───── DOCUMENT PASSAGE

A Study into Food Miles & Total Food-System Emissions
New Research Suggests Global Food Miles are Higher Than Thought
This study is interesting not just because it highlights the importance of reducing food transport, but it quantifies it in terms of the whole CO2 cost of the entire world food system. It gives the whole picture, not some glimpse of something that supports a position.
I've been through this study and I thought I'd present them in an easy digestible format. I think...
The study looks at Equivalent CO2* emissions across the whole food chain. It includes all the emission of production and transport, as well the emissions from raw materials and power consumption involved in equipment, plant etc. In other words it includes everything!
It then splits the emissions between food production and transport.
The table below summarises the results.
- Of the total emissions of the food system about 30% are involved with transport, 70% production
- Of the emissions related to transport over 36% are due to the transport of Fruit & Veg!
- The emissions from transporting Fruit & Veg are over 2.5 TIMES higher than producing it!
- Meat production accounts for nearly 30% of ALL food system emissions
For our purposes we are concentrating on the highlighted Fruit & Veg line, but note that Dairy and Cereals/Flour are the next two biggest transport emitters. Add them together and you get to nearly 70% of all transport emissions come from those 3 food groups.

──────────

> WRITTEN PROBLEM 1
According to the food miles study, roughly what share of total food-system emissions is tied to transport?

───── DATASET RECORDS

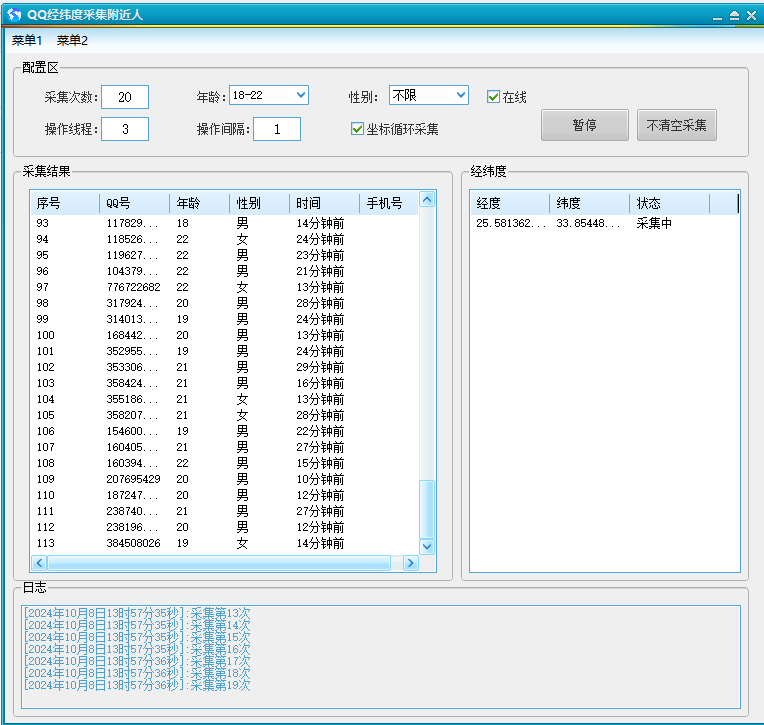Viewport: 764px width, 725px height.
Task: Click the scroll down arrow in results list
Action: [x=427, y=547]
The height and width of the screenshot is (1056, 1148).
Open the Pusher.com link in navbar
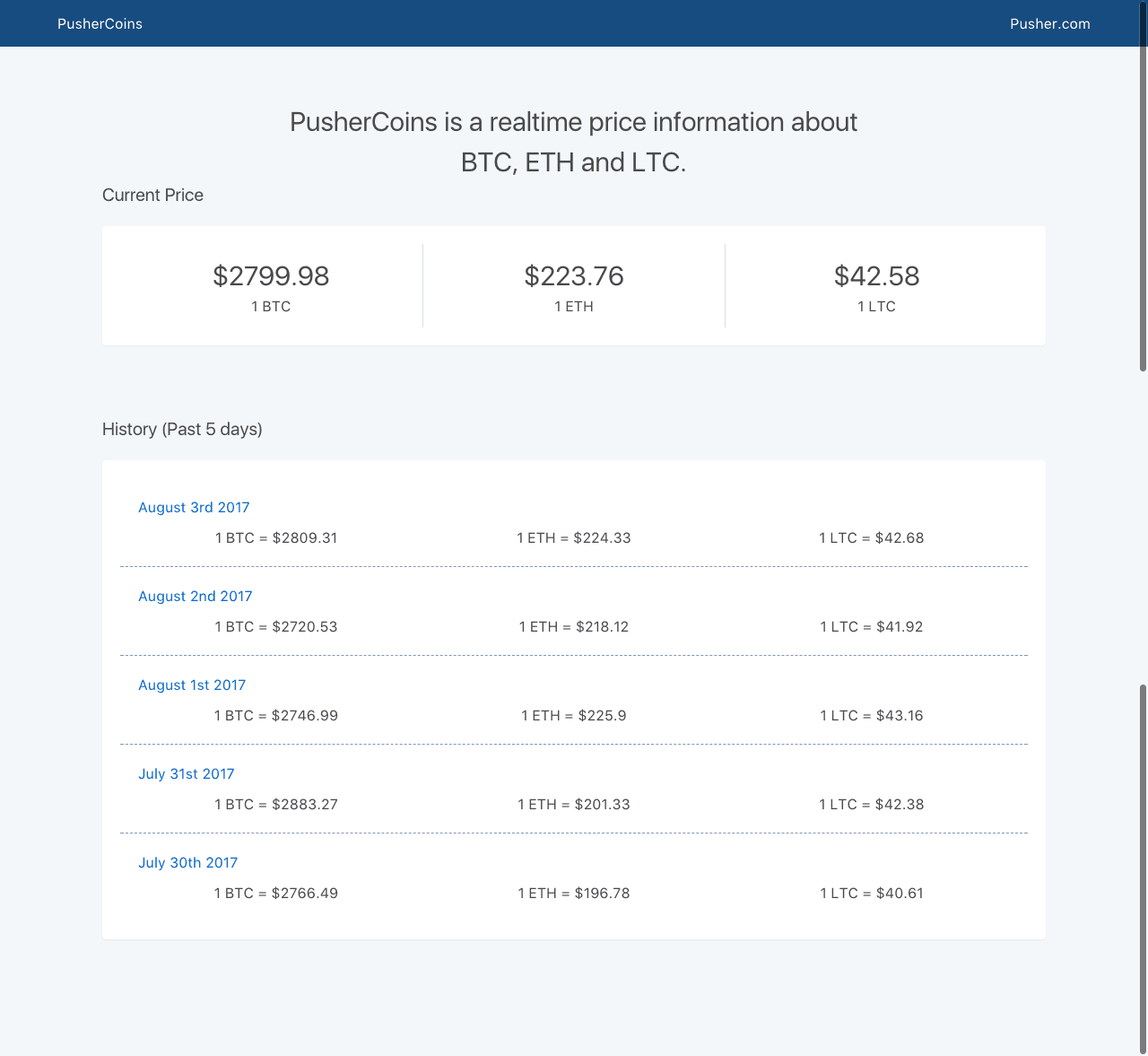click(x=1049, y=24)
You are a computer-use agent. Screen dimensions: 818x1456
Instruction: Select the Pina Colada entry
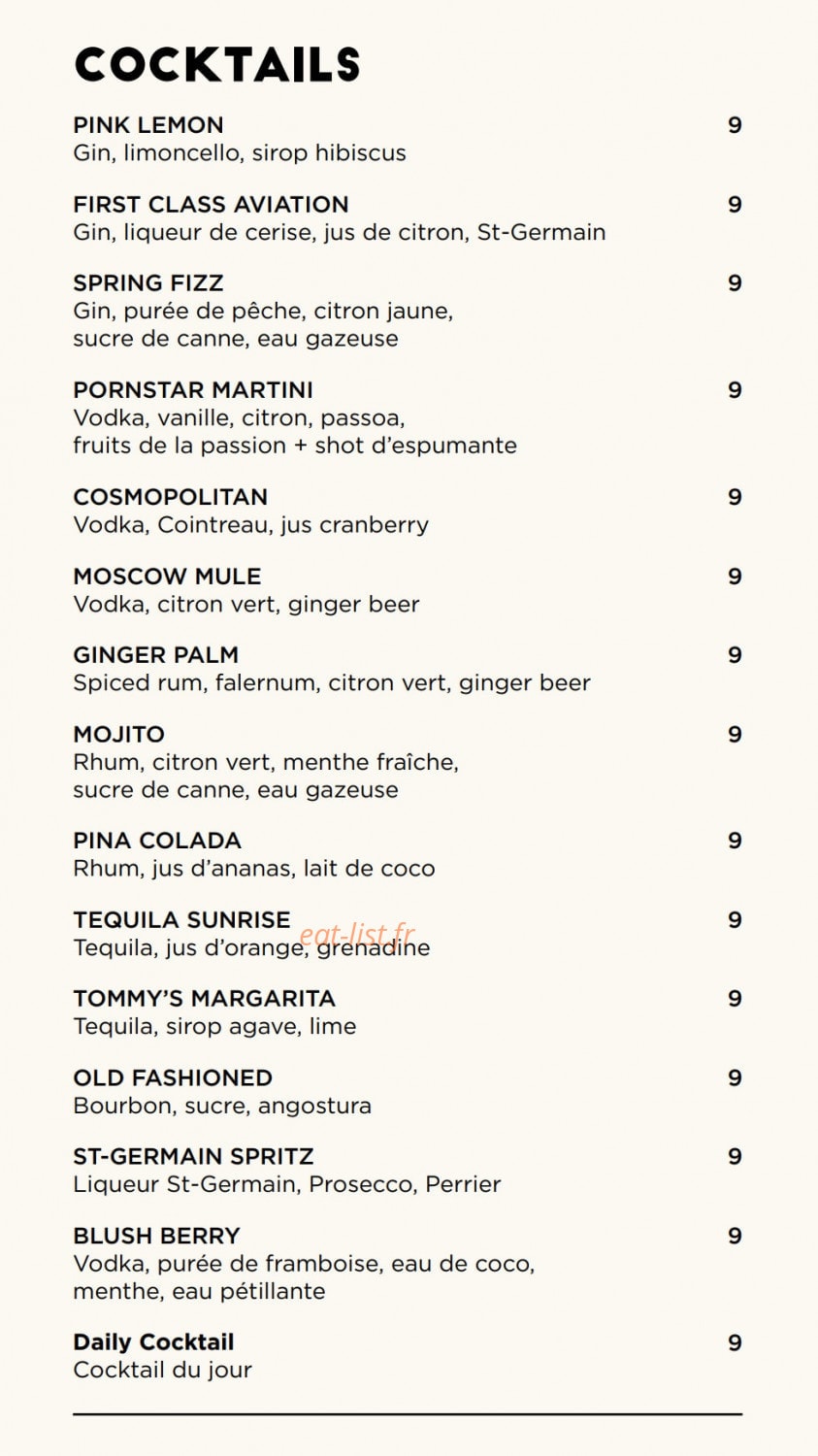pos(157,841)
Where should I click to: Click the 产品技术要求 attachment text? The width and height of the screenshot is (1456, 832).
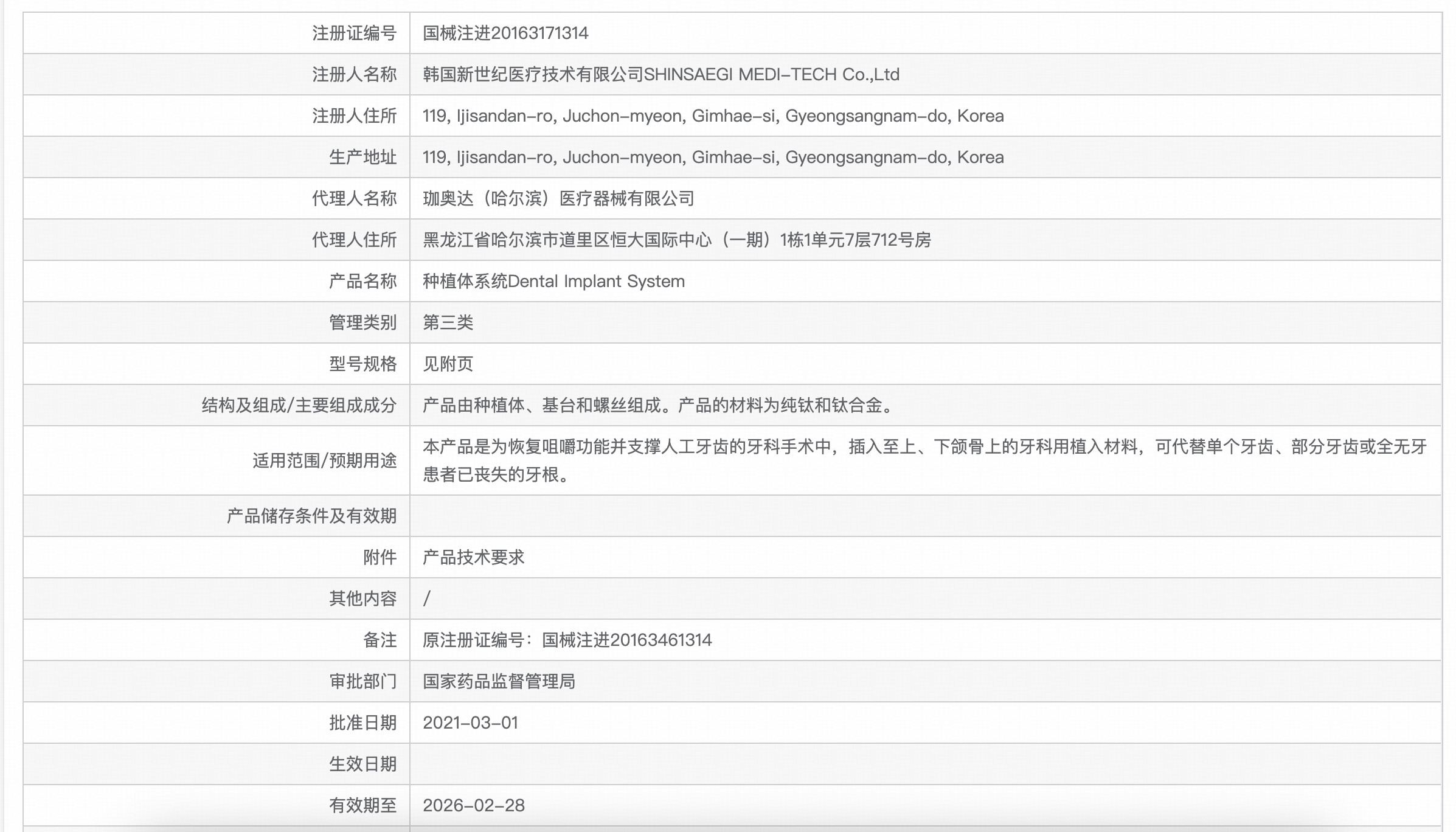[473, 557]

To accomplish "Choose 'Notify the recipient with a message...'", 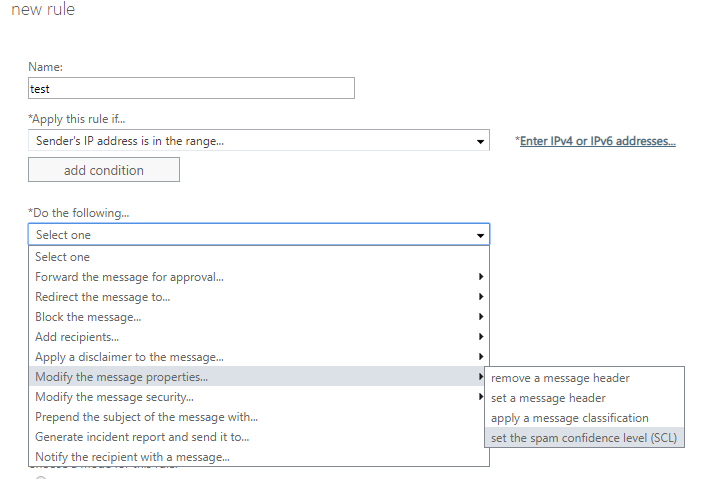I will [x=132, y=457].
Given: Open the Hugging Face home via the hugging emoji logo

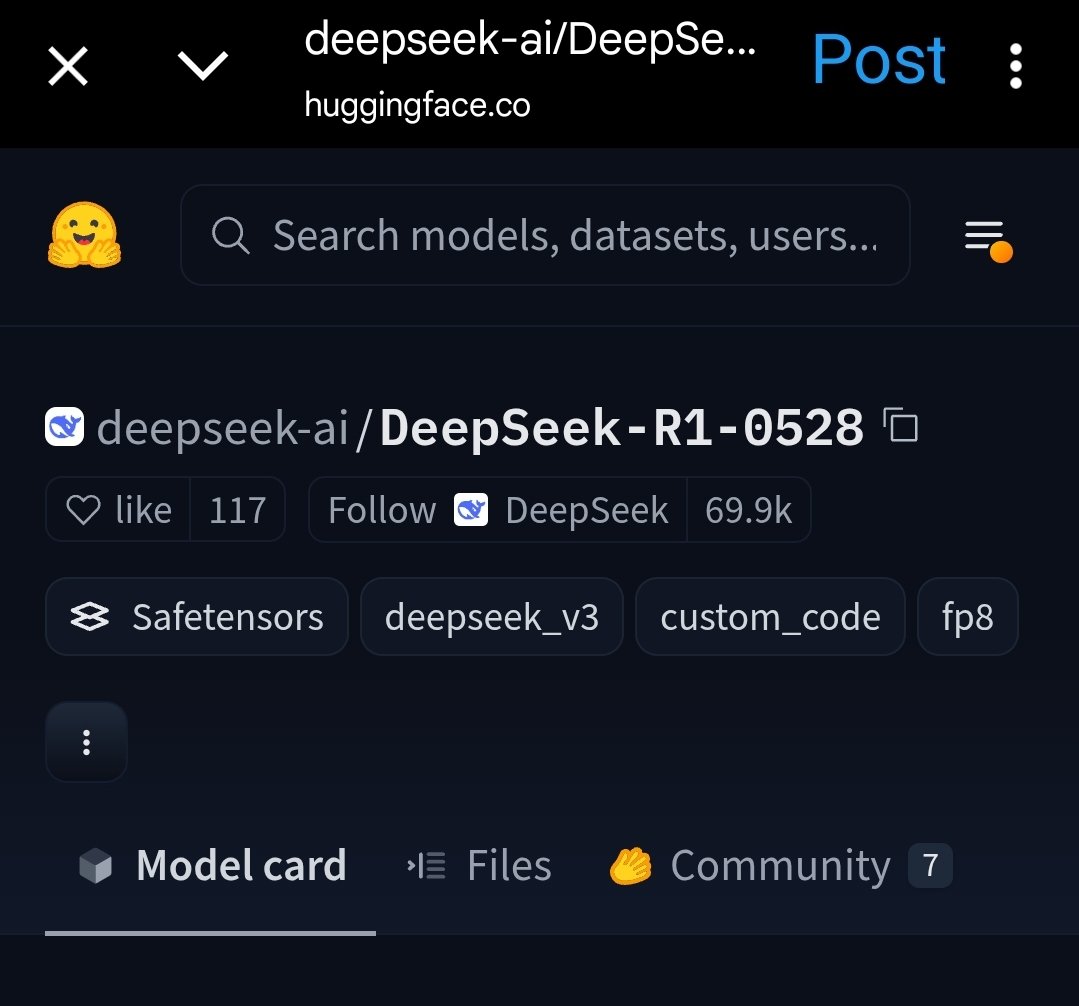Looking at the screenshot, I should [85, 235].
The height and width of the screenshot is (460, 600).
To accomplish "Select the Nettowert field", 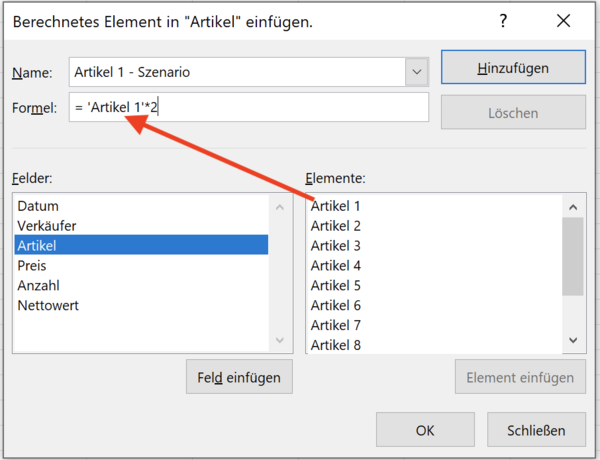I will pyautogui.click(x=47, y=306).
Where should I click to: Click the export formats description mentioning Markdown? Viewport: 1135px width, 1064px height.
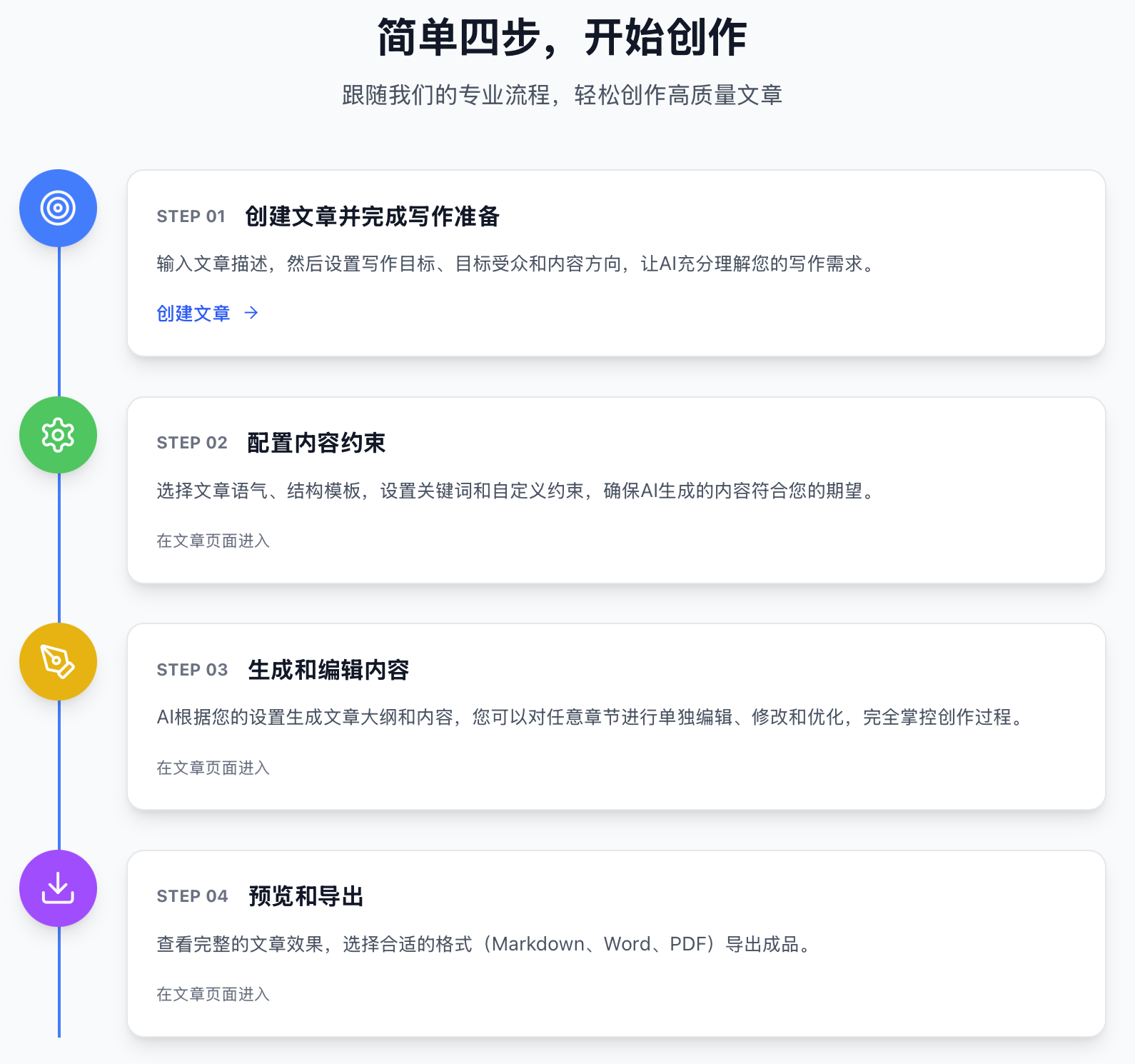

──────────

> WRITTEN PROBLEM 2
Take the stretch of rows from the start through the line containing "click(x=1049, y=24)" and rewrite it with "navbar" switched to "navigation bar", keeping everything else the same. Omit the pictures.

> CORRECT ANSWER 1
About 30%.

> CORRECT ANSWER 2
Viewport: 764px width, 725px height.
Task: Click the scroll down arrow in results list
Action: [x=427, y=547]
The height and width of the screenshot is (1056, 1148).
Open the Pusher.com link in navigation bar
click(x=1049, y=24)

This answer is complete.